Nguyen Trung Hai, Tam Nguyen Minh, Tuan Mai Van, Zhan Peng, Vu Van V, Quang Duong Tuan, Ngo Son Tung
Laboratory of Theoretical and Computational Biophysics, Advanced Institute of Materials Science, Ton Duc Thang University, Ho Chi Minh City, Viet Nam.
Faculty of Pharmacy, Ton Duc Thang University, Ho Chi Minh City, Viet Nam.
Chem Phys. 2023 Jan 1;564:111709. doi: 10.1016/j.chemphys.2022.111709. Epub 2022 Sep 26.
Inhibiting the biological activity of SARS-CoV-2 Mpro can prevent viral replication. In this context, a hybrid approach using knowledge- and physics-based methods was proposed to characterize potential inhibitors for SARS-CoV-2 Mpro. Initially, supervised machine learning (ML) models were trained to predict a ligand-binding affinity of ca. 2 million compounds with the correlation on a test set of . Atomistic simulations were then used to refine the outcome of the ML model. Using LIE/FEP calculations, nine compounds from the top 100 ML inhibitors were suggested to bind well to the protease with the domination of van der Waals interactions. Furthermore, the binding affinity of these compounds is also higher than that of nirmatrelvir, which was recently approved by the US FDA to treat COVID-19. In addition, the ligands altered the catalytic triad Cys145 - His41 - Asp187, possibly disturbing the biological activity of SARS-CoV-2.

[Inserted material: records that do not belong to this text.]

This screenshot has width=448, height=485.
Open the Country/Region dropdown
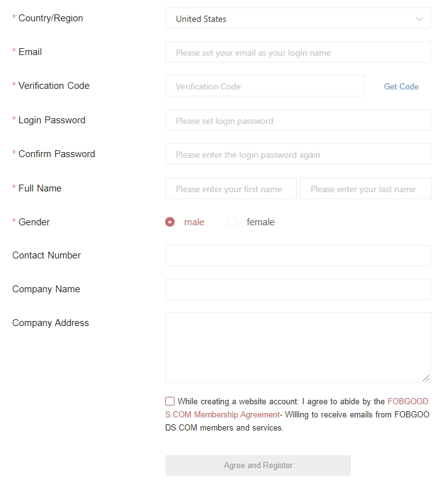click(x=297, y=19)
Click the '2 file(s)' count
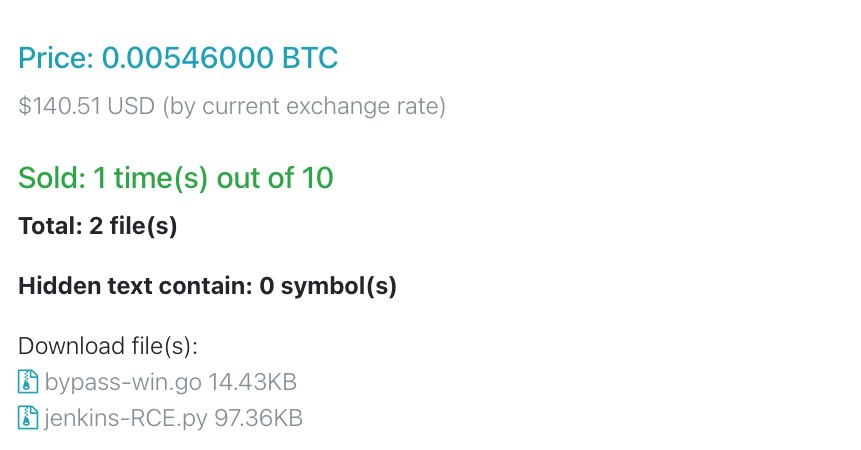The width and height of the screenshot is (861, 450). [133, 226]
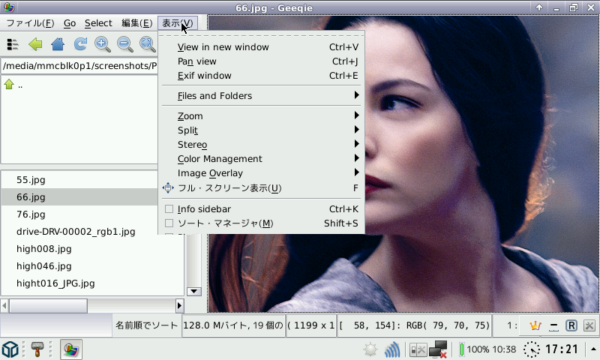The image size is (600, 360).
Task: Click the Zoom out magnifier icon
Action: coord(125,44)
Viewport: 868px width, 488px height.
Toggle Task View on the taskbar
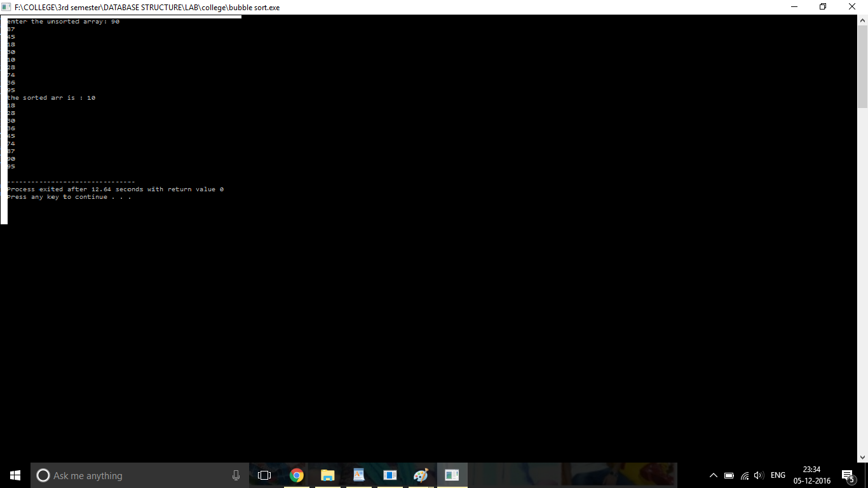pos(264,475)
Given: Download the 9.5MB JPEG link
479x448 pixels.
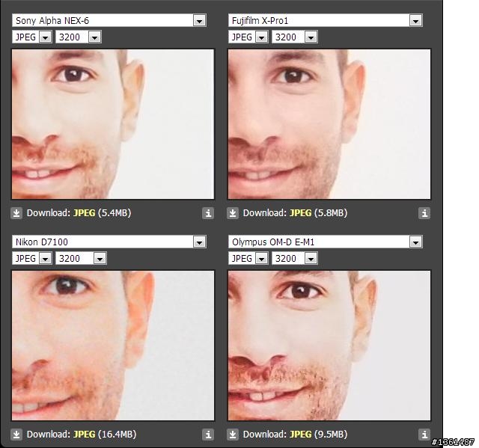Looking at the screenshot, I should (x=300, y=435).
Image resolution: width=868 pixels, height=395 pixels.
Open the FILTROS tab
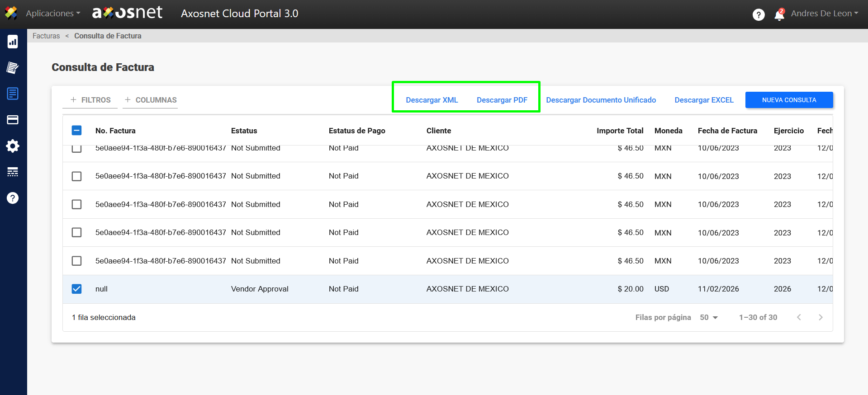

抑制新型冠状病毒3C样蛋白酶(SARS-CoV-2 Mpro)的生物活性可阻止病毒复制。在此背景下,人们提出了一种结合基于知识和物理方法的混合方法,以表征SARS-CoV-2 Mpro的潜在抑制剂。最初,训练了监督机器学习(ML)模型来预测约200万种化合物的配体结合亲和力,并在测试集上进行相关性分析。然后使用原子模拟来优化ML模型的结果。通过线性相互作用能(LIE)/自由能微扰(FEP)计算,前100种ML抑制剂中的9种化合物被认为与蛋白酶结合良好,主要通过范德华相互作用。此外,这些化合物的结合亲和力也高于最近被美国食品药品监督管理局(US FDA)批准用于治疗COVID-19的奈玛特韦。此外,这些配体改变了催化三联体Cys145-His41-Asp187,可能会干扰SARS-CoV-2的生物活性。